To-day I tackle the much-procrastinated task of tidying the small room in the basement that I use for my sewing tools and  fabric stash. Once a bedroom, it is much larger than a closet, and it now has tall sturdy shelves on every wall.  I have also collected a stackable set of large bins that will hold those untidy, unfoldable bits.  The whole day lies before me. There is no excuse for its present state of disorder. That is my adult voice!  So here I am, at ten o’clock, listening to my inner child, writing a blog!

The situation reminds me of this wonderful Heath Robinson poster that I used for writing lessons with my grade six classes.

This is not typical of Robinson’s work. He was more famous for  “meticulously conceived and magnificently executed drawings [which] were miracles of ineffective ingenuity.”  Of course, it took me a while, online, to find Noah, and there were lots of interesting diversions along the way.

The class had fun examining the poster together. How to read visuals. Identifying and listing the specific sensory details implicit in the illustration… sounds, smells, tastes, textures, sights. The ruder the better!  Listing descriptive adjectives and participles.   Describing the characters.  Is Noah bored, seasick, hiding from his wife, thinking of jumping overboard? What are the animals thinking?  How did they get all the animals on the roof?  Is the arc stable (bad pun) in the water when all the ballast is on the roof?  How would you organize getting them all down?  Okay… now write your story.  And then the drafts have to be edited for the correct punctuation of dialogue.  A regular Heath Robinson currriculum.  But it was fun! And it worked! How I miss the challenge and the excitement of those days!

But now I have to go downstairs and bring order to my own messy ark.  My Noah will sit alone upstairs, playing the piano, and wishing the whole problem of too much stuff in too small a house could magically be solved overnight. My menagerie, Motley, will be banished upstairs (not quite the roof) for my sanity and his safety.  And my son, like Noah’s, will be pressed into reluctant service to help with the heavy lifting.

Animals on the roof!?  I have to clear shelves to reorganize them.  Clear the table to have a folding and sorting surface.  I have to take things out before I can clean and tidy my arc and only then move things back in. But take them out where? Not to the garage, not to-day… a real Heath Robinson challenge. As problems go, this is one of the very best! What a lovely way to spend a dismal, damp, grey and cloudy day… among textures, and colours, and wonderful tools, re-imagining the creative potential I saw in every piece of fabric as I bought it.

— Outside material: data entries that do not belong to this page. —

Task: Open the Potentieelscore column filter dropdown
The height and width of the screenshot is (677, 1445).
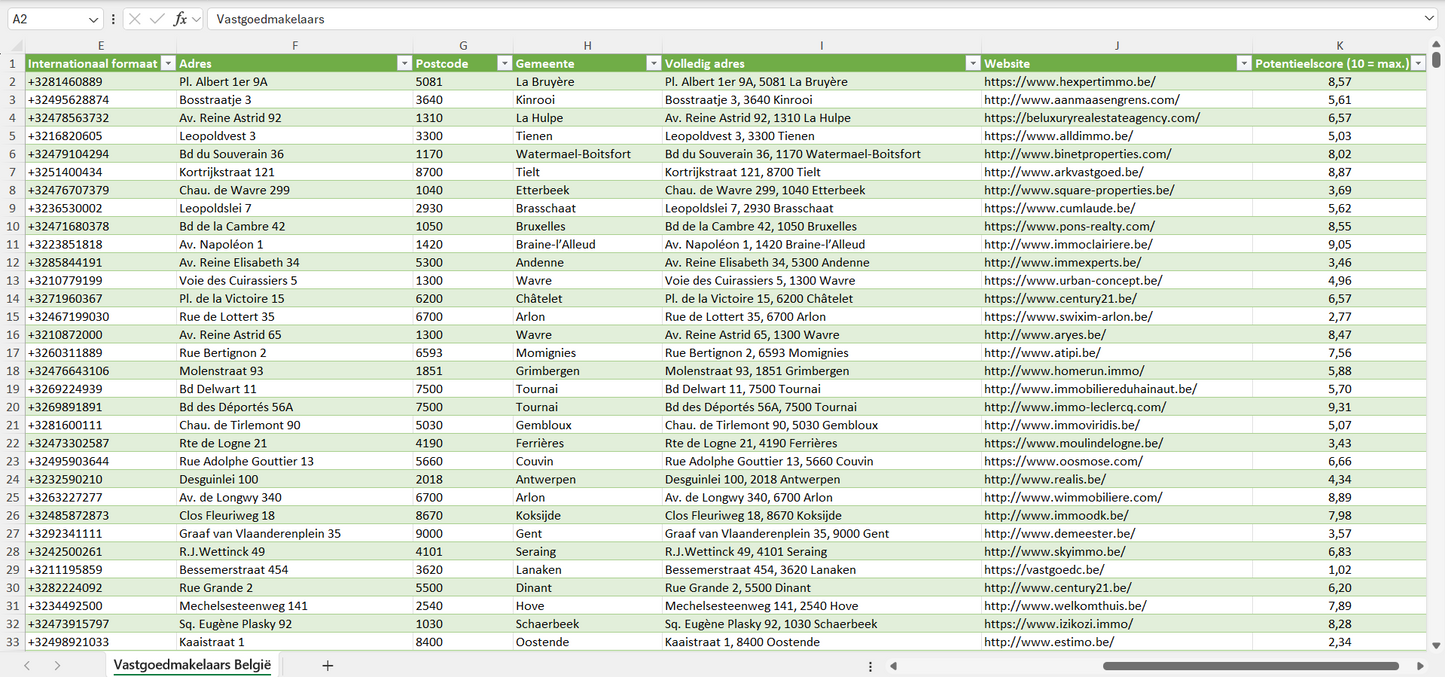Action: pyautogui.click(x=1417, y=63)
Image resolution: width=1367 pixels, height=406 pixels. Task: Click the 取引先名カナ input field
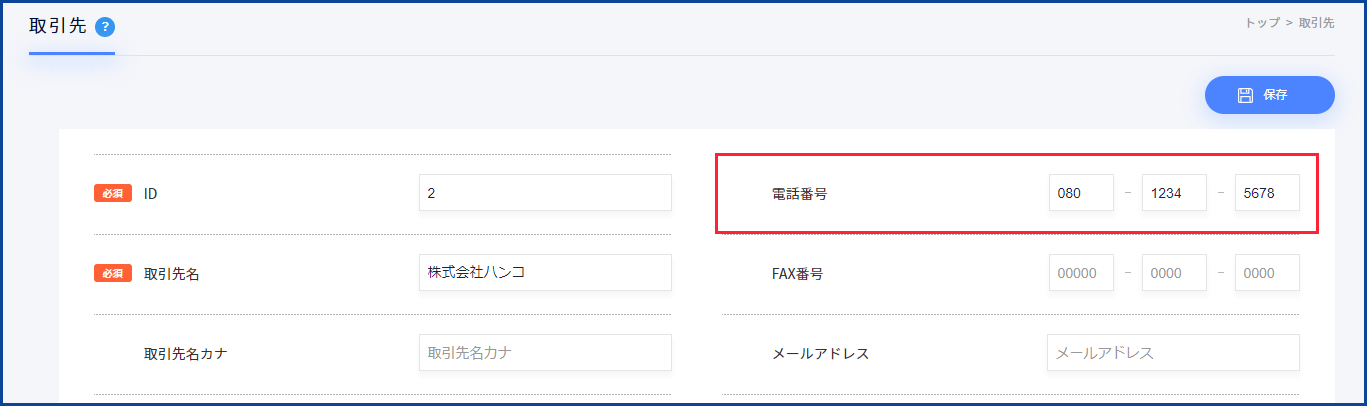[x=545, y=352]
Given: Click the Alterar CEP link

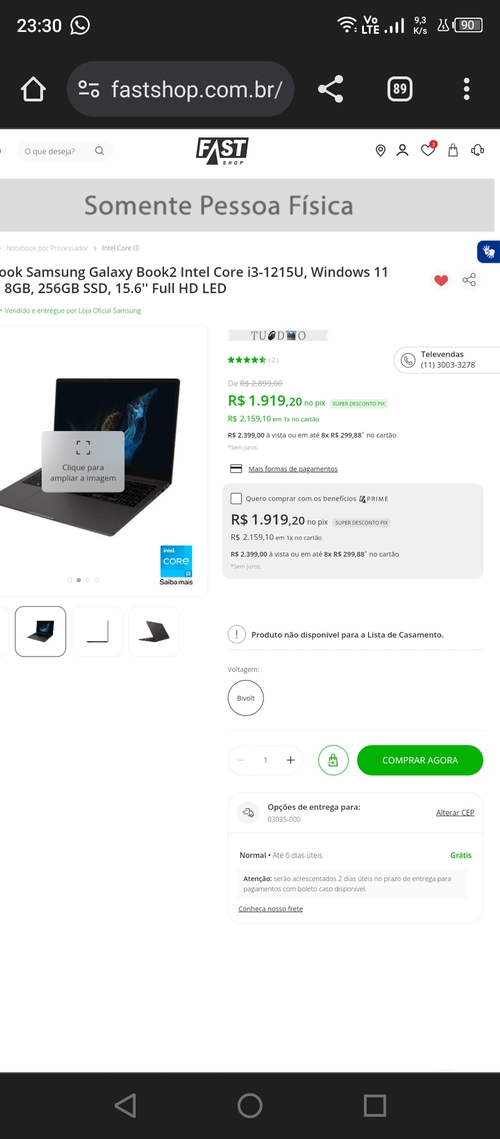Looking at the screenshot, I should [x=455, y=812].
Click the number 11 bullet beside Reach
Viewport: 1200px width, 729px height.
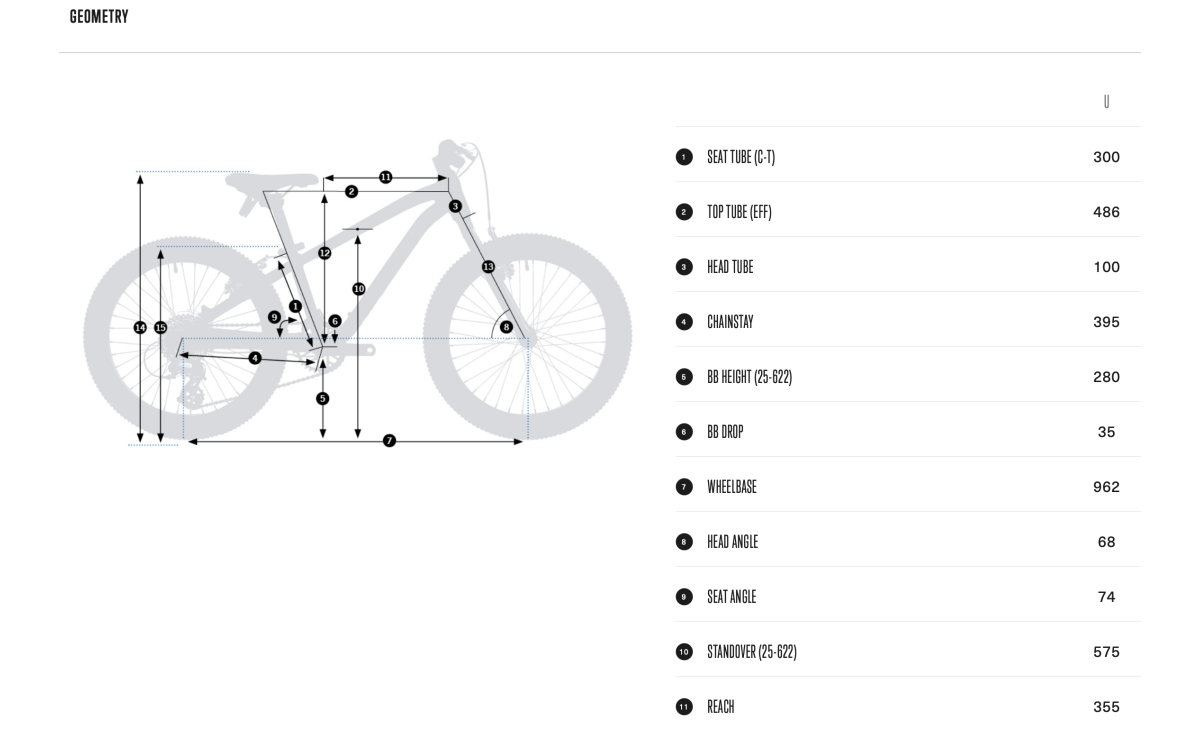point(684,707)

I am also re-affirming my new year’s resolution for 2011. No matter how enticing, no matter what the price, no matter what my friends are doing, there will be no new purchases and no new projects until I get caught up with what I already have. There, now that I have published my intention, I cannot renege. Quilters, fiber artists, embroiderers out there… you have permission to remind me.  I may even reward you by giving something away!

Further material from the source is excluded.